§ SUPPLIED PASSAGE
[Start of section]
Hong Kong Q1 GDP estimates down 8.9 per cent on coronavirus fears

The economy contracted 8.9 per cent in the January-March quarter. PHOTO: REUTERS

HONG KONG - Hong Kong's economy is expected to have shrunk by 8.9 per cent in the first three months of this year, making it the steepest decline on record since 1974.

Advance estimates on Monday (May 4) showed that gross domestic product (GDP) on a quarter-on-quarter basis fell markedly by 5.3 per cent in the three months, also the steepest on record.

The sharp contraction is driven by "the continued weak performance in both domestic and external demand, as affected by the Covid-19 pandemic", said the government.

Financial Secretary Paul Chan on Monday said Hong Kong's economy has been contracting for four straight quarters now - similar to the global financial crisis in 2008. During the Asian financial crisis in 1998, Hong Kong's economy shrank for five consecutive quarters.

"Although locally the epidemic situation seems to be under control, the external environment is still very challenging.

"Globally, the epidemic is yet to be put under complete control, that will affect our exports, that will also affect international travelling and business investment," Mr Chan said, adding that even if there is a recovery in Q2, it will be "gradual and small".

On April 29, he had announced that the growth forecast for 2020 was revised to -4 per cent to -7 per cent.

Of the key GDP components, private consumption expenditure fell 10.2 per cent in Q1 from a year earlier, while government consumption expenditure measured in national accounts terms grew by 8.3 per cent.

Hong Kong's total exports clocked a year-on-year fall of 9.7 per cent in the same period, weighed mainly by the serious disruptions to regional supply chains and related trading activities amid the threat of the coronavirus outbreak.
[End of section]
§ ACTIONS TO TAKE
1. Summarize the report on Hong Kong's first-quarter GDP in two sentences.
2. Using the report on Hong Kong's first-quarter GDP, answer each question briefly:
(a) By what percentage did GDP fall on a quarter-on-quarter basis?
(b) For how many consecutive quarters did Hong Kong's economy shrink during the 1998 Asian financial crisis?
(c) What was the year-on-year change in Hong Kong's total exports in the quarter?
3. Write the next part of the report on Hong Kong's first-quarter GDP, picking up after its final sentence.

§ RECORD SET
[Start of section]
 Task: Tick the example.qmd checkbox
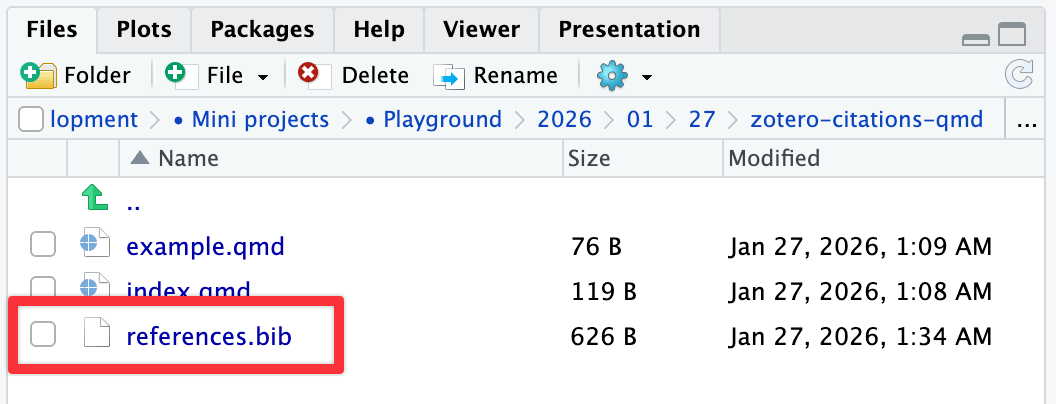click(42, 245)
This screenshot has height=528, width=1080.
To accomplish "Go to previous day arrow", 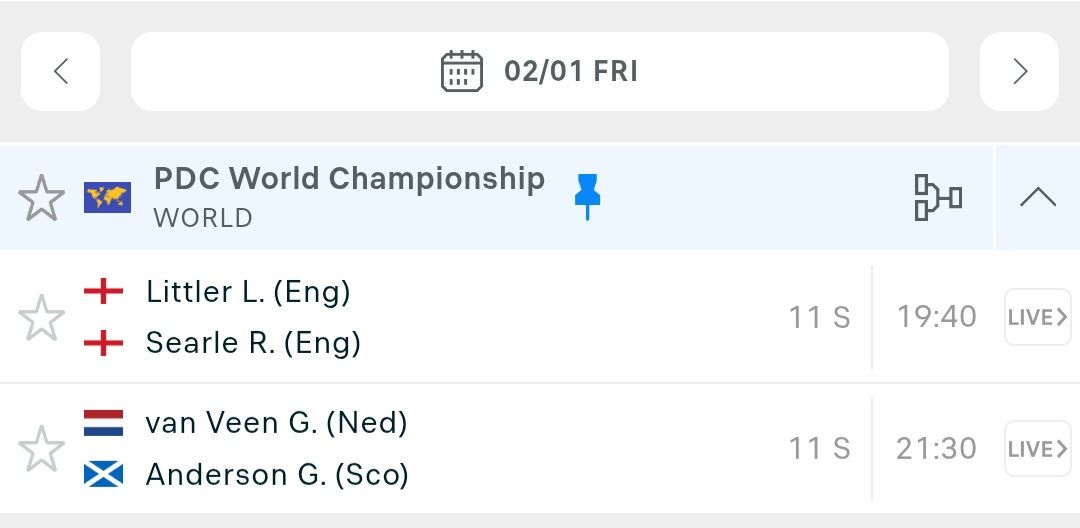I will click(61, 71).
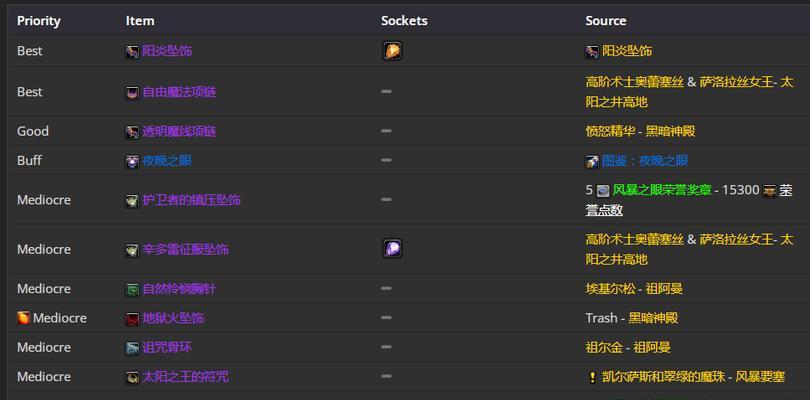Click the orange gem socket icon
The image size is (810, 400).
392,51
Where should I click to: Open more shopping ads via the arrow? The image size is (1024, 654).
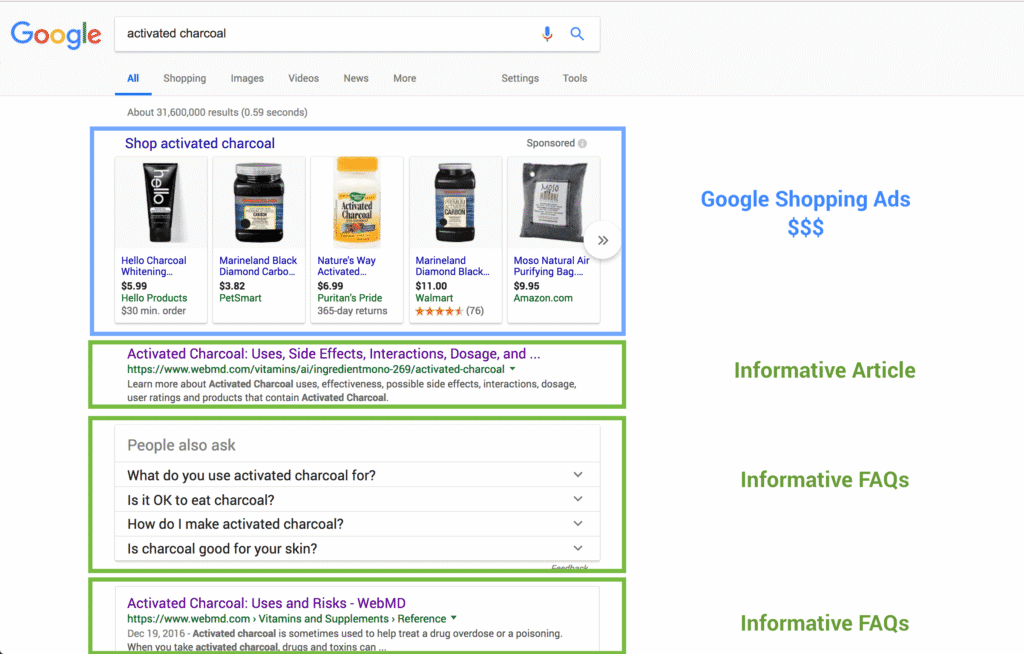coord(603,240)
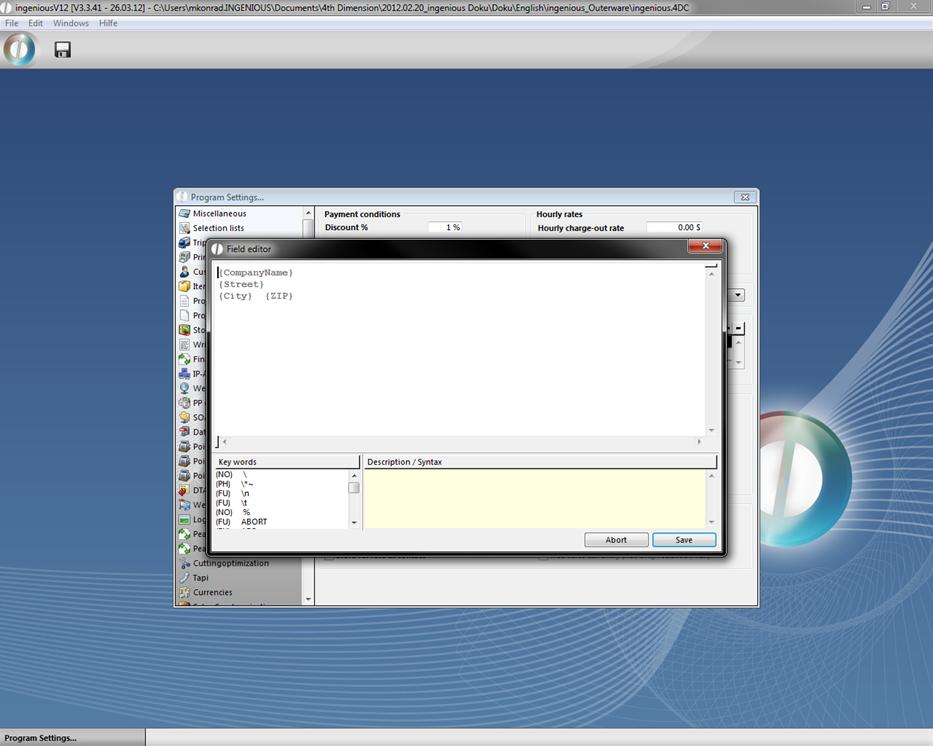Select the Tapi settings entry

201,577
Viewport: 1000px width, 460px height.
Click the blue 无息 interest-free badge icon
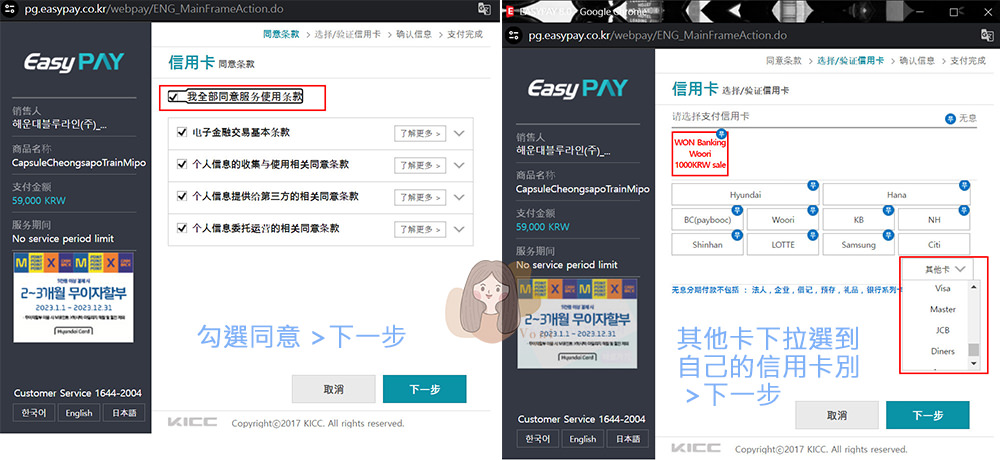coord(950,118)
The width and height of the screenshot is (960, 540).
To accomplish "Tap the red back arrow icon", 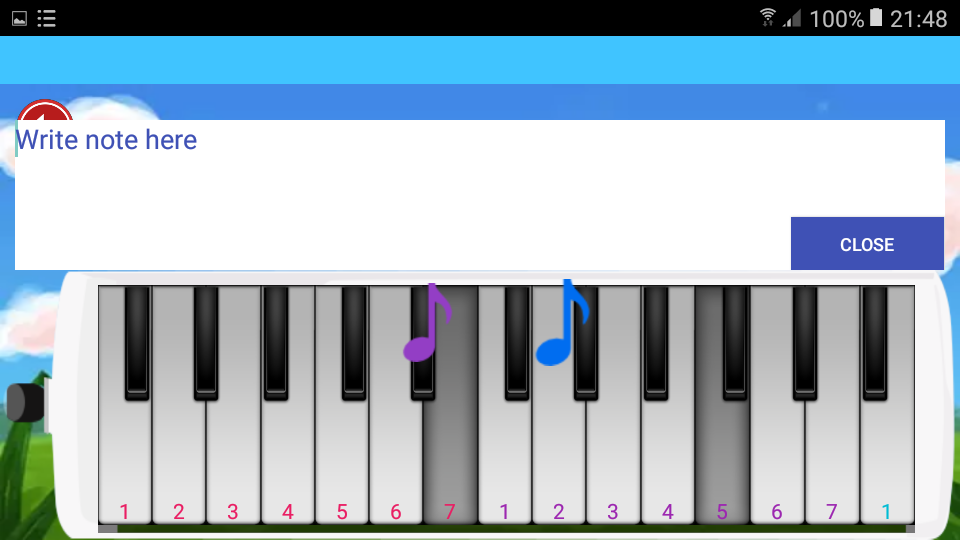I will coord(45,110).
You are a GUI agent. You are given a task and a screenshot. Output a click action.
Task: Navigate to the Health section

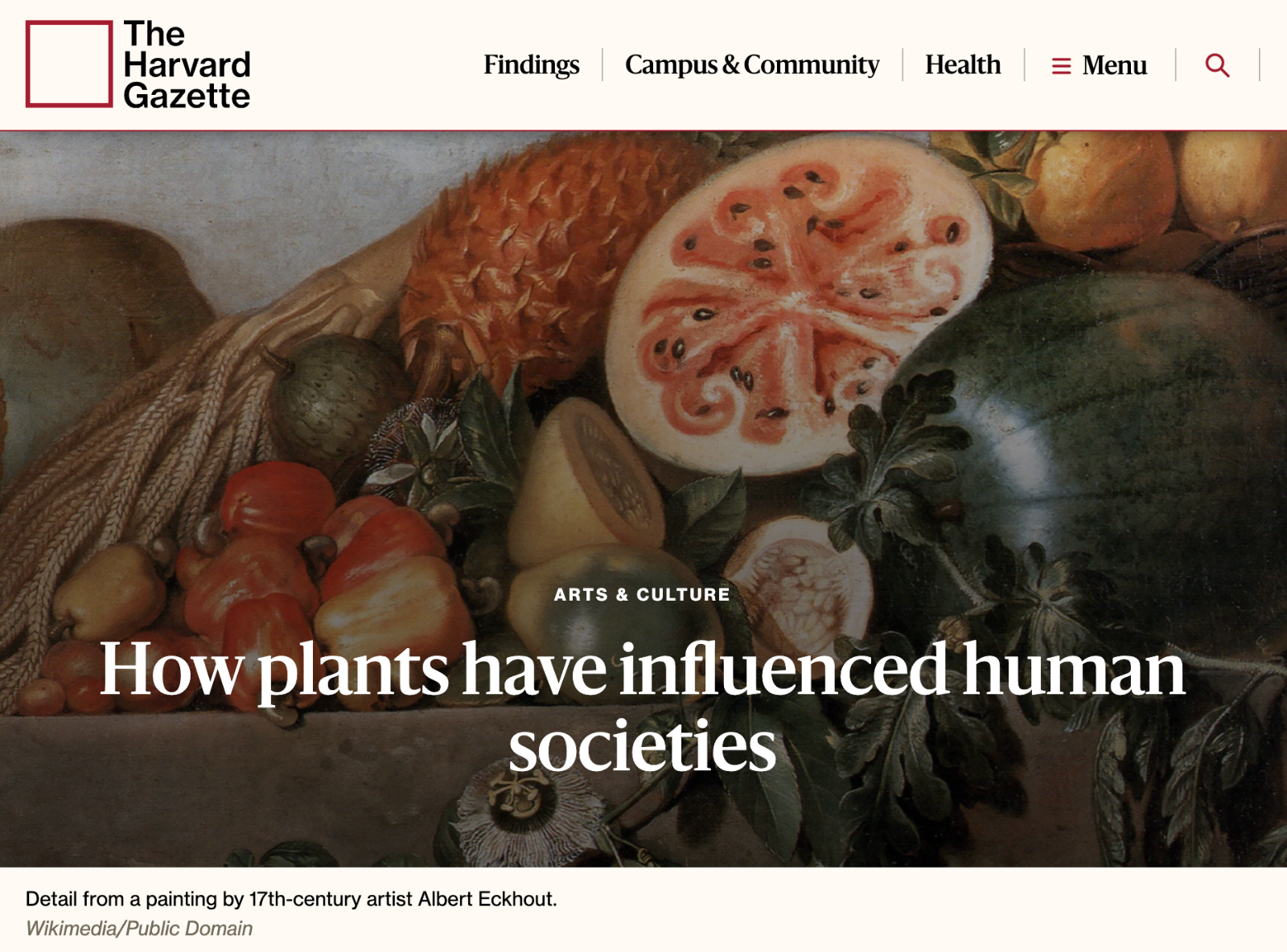click(x=962, y=64)
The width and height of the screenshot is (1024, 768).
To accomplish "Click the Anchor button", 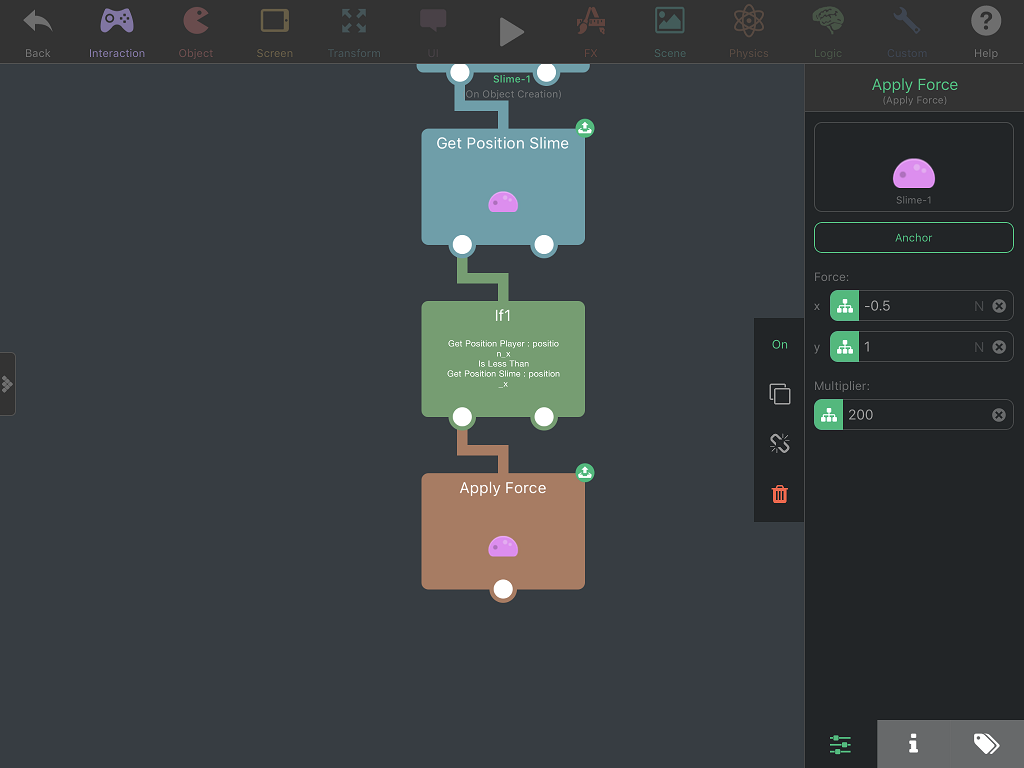I will (914, 238).
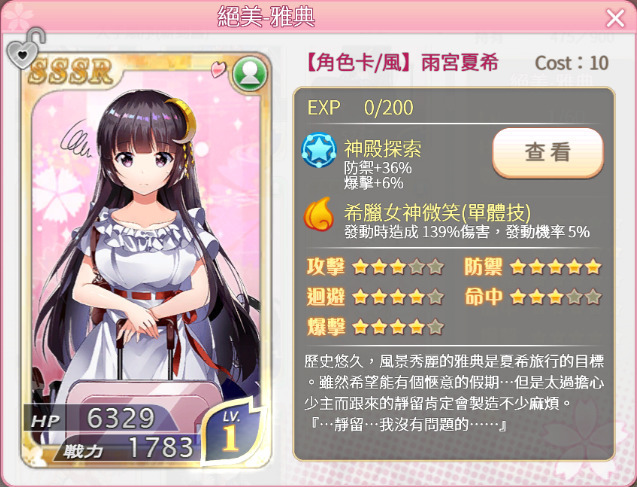Click the 戰力 1783 value

click(161, 448)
[End of section]
§ YOUR WRITTEN ANSWERS
1. Advance estimates showed Hong Kong's economy shrinking by 8.9 per cent year-on-year and 5.3 per cent quarter-on-quarter in the first three months of the year, both the steepest declines on record, and the government attributed this to weak domestic and external demand under the Covid-19 pandemic. Financial Secretary Paul Chan said the economy had contracted for four straight quarters and that any recovery in Q2 would be "gradual and small," while private consumption fell 10.2 per cent and total exports fell 9.7 per cent.

2.
(a) 5.3 per cent
(b) Five
(c) A fall of 9.7 per cent

3.
Exports of services posted the biggest fall for a single quarter on record at 37.8 per cent, partly reflecting the drastic setback in inbound tourism. Imports of services decreased by 25.4 per cent year on year.

The overall investment expenditure also had a sharp contraction amid pessimistic business sentiments and sluggish construction activity.

Social distancing measures have brought consumption-related activities to a new low, while the government said austere labour market conditions dealt a heavy blow to consumer sentiment.

Relief measures of unprecedented scale, including the two rounds of stimulus under the Anti-epidemic Fund and the massive package of countercyclical measures in the 2020-21 Budget, are expected to cushion the economy and the labour market.

But in the near-term, Hong Kong's exports will remain under much pressure given the large uncertainties.

"Besides, the developments in US-mainland economic and trade relations, geopolitical tensions and global financial market volatility continue to warrant attention," the government said.

On Monday, Hong Kong shares ended the day at 23,613.80, after clocking losses of 4.2 per cent or 1,029.79 points on fears of a renewed China-United States trade war after US President Donald Trump hit out at Beijing over its handling of the coronavirus crisis.